Certainly history has not been kind to the indigenous people and part of our walk has been described as a trail of tears.
Historians point to two major events that precipitated an ocean of pain and heartbreak: 150 years ago the first white settlers arrived and forcibly displaced the native tribes who’d lived sustainably for thousands of years, while a century ago it was the turn of both the tribes and local settlers to suffer as the waters were diverted from the Owens Valley via a 377km aqueduct to grow the City of LA.
Often there have been painful reminders of the dominant settlers’ worldview. An example is the museum in the head office of the Los Angeles Department of Water and Power (LADWP). It completely overlooks the hardships caused to the people of Payahuunadu and ignores the fact that the tribes lived sustainably and had an effective system of irrigation ditches and canals long before the arrival of the settlers. The true history of this land needs to be told.
It is a core element of the inspiring story in the documentary film Paya that was screened to walkers and guests during an evening at TreePeople.
And yet there appears to have been a slight shift recently and a growing willingness by some water and political officials, along with some senior LADWP officials, to engage.
Steve Cole, assistant director of the city’s water distribution division, joined us one evening, spoke of his love of water and answered questions. He expressed a willingness to expand on the initial contact and have followup meetings with Alan Bacock, water coordinator for the Big Pine Paiute Tribe.
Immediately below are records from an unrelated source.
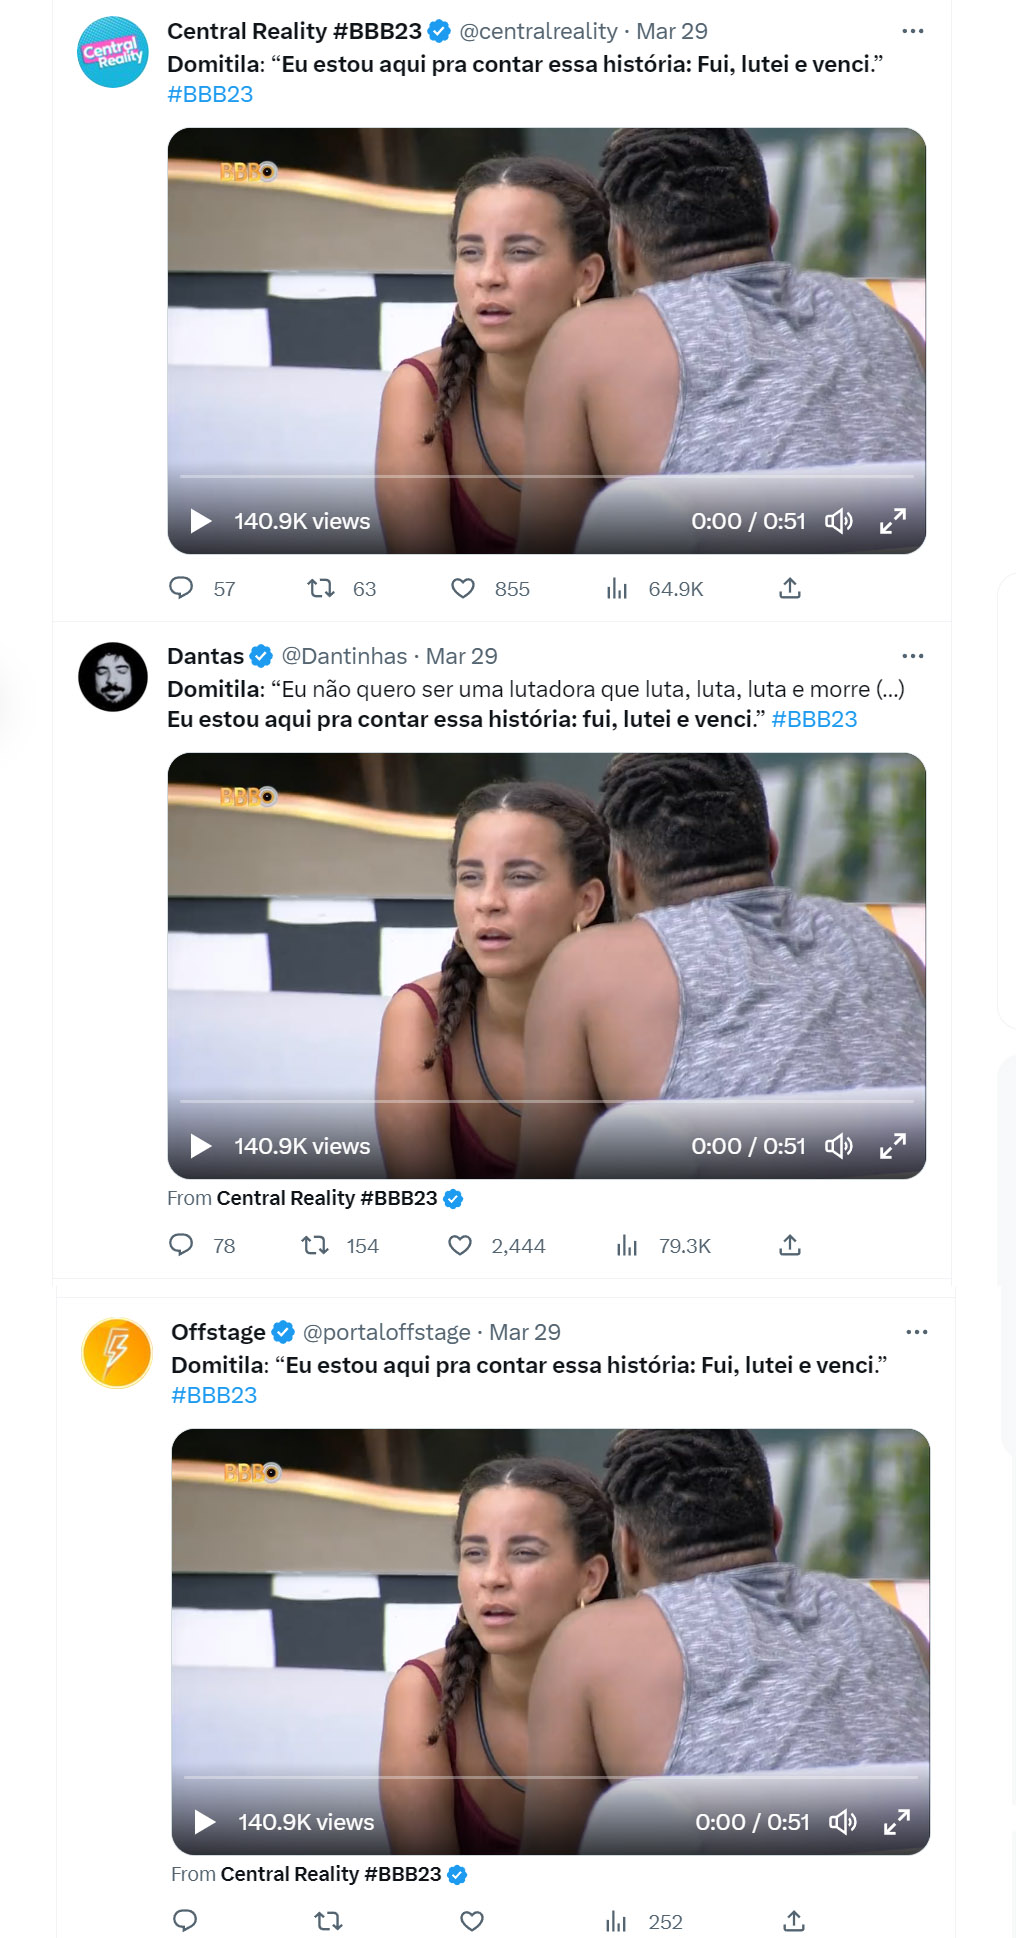Retweet the Dantas tweet with 154 retweets
The image size is (1016, 1938).
pos(315,1245)
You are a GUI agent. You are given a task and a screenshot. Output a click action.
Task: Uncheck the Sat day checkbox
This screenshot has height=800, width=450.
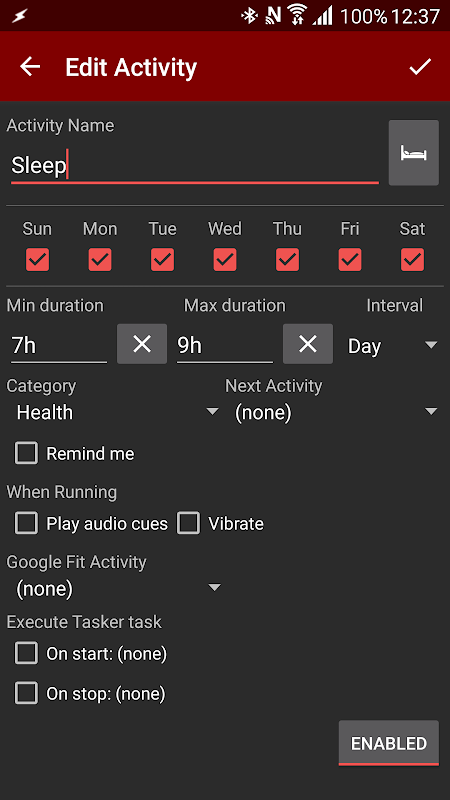pos(412,260)
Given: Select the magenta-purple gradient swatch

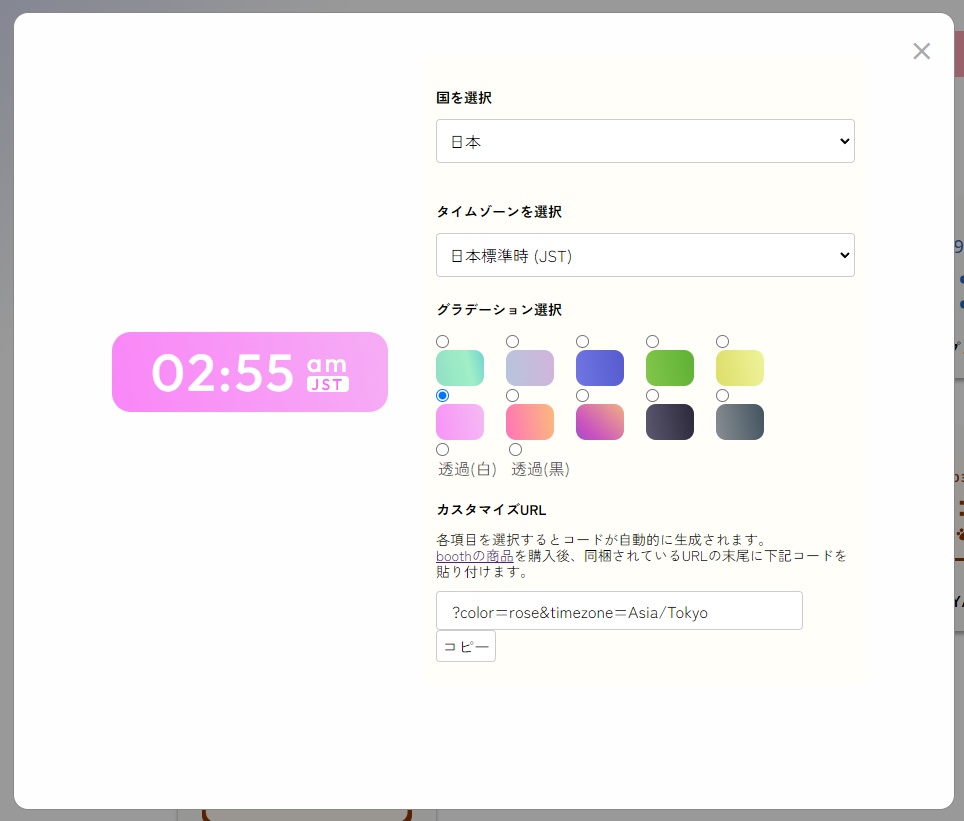Looking at the screenshot, I should click(599, 422).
Pivotal to his own career, which has spanned almost 27 years with the LADWP, was a time of crisis in the city after an earthquake. He was refuelling his vehicle and an elderly Asian man approached him and said simply: “Thanks for what you are doing.” It was a life-changing moment and crystallised his role as a servant of the city.
As we neared the sea we walked along a cycle path flanking the LA River and were joined by a number of supporters, including several indigenous activists.
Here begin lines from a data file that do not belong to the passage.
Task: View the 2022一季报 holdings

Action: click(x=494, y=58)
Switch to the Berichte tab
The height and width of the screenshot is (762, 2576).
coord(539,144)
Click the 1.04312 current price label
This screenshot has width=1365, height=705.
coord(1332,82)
Tahesha Knapp-Christensen, an Angeleno of the Omaha Tribe of Nebraska, carried the water container that would be poured into the Pacific Ocean on the completion of the walk.
But first there were many songs and blessings, actress Maggie Wheeler leading the Golden Bridge Choir, while indigenous elders offered their wisdom and support. Among them were Harry Williams, a Bishop Paiute Tribal elder, Kathy Bancroft, a Lone Pine cultural resources preservationist, and Charlotte Lange of the Kuzedtika Tribe.
During the walk WW core team leader and Big Pine Paiute tribal member Alan Bacock had deeply explored the question: “Can I forgive?” Standing on the shore he appeared to have found his answer: “I love the people of LA … and that means restoring relationships,” he said.
Visionary Andy Lipkis, founder of TreePeople and an important change agent in Los Angeles, insisted: “A new city is not only possible, it’s happening.”
As in any journey, there were highs and lows. Sometimes there was suspicion and even mistrust, and yet we all found our way and walked on together carried by the strength of our common care and prayer. It seems that there are the tentative beginnings of a new dialogue and the exploration of new relationships and possibilities.
“So we begin to ask what impact has our walk had?” Gigi Coyle muses. “For the walkers, and those that shared parallel walks in other parts of the world, it was significant for sure. We feel solidarity of care and responsibility growing world-wide. And for those ‘in charge’, making the decisions, at minimum we hope we have awakened respect and a willingness to deeply listen.
“We will look for the peoples’ hearts to guide them as well as their minds, to widen the circle of awareness regarding who and what they serve, to expand their understanding of different approaches and to engage in some of the changes we and others are proposing. Time will tell.”